Print the entries verbatim, from the first line up to and including the line that contains "(1542, 586).".

TASK DATA:
^^^^^^^^^^^^^^^^
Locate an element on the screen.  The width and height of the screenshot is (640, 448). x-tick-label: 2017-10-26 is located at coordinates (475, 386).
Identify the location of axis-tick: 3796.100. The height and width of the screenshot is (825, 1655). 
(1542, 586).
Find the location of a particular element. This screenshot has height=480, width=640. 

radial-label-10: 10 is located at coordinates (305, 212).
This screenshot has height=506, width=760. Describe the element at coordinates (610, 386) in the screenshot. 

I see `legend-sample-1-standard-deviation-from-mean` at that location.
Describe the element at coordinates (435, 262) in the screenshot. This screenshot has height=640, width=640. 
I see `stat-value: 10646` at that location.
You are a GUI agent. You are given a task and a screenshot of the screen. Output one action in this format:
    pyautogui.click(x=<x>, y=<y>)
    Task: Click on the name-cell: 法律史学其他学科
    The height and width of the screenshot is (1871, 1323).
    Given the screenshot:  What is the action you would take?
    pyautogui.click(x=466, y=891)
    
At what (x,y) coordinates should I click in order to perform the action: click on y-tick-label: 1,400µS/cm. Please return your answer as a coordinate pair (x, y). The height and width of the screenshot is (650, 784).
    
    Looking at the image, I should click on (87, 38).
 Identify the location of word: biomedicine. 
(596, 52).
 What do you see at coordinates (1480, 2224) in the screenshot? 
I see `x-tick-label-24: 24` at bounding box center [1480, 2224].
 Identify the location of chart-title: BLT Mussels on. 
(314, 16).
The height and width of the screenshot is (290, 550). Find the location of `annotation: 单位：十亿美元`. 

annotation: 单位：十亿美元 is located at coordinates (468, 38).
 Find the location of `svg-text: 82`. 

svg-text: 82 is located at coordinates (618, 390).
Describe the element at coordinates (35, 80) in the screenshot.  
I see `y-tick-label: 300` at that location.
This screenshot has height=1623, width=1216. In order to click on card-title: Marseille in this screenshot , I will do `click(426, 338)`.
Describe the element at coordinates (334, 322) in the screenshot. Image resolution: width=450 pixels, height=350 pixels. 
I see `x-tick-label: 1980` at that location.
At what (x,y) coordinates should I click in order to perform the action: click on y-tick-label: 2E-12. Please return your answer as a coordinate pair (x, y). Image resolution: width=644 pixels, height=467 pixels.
^^^^^^^^^^^^^^^^
TASK RESULT:
Locate an element on the screen.  The width and height of the screenshot is (640, 448). x-tick-label: 2017-10-26 is located at coordinates (475, 386).
Identify the location of axis-tick: 3796.100. The height and width of the screenshot is (825, 1655). 
(1542, 586).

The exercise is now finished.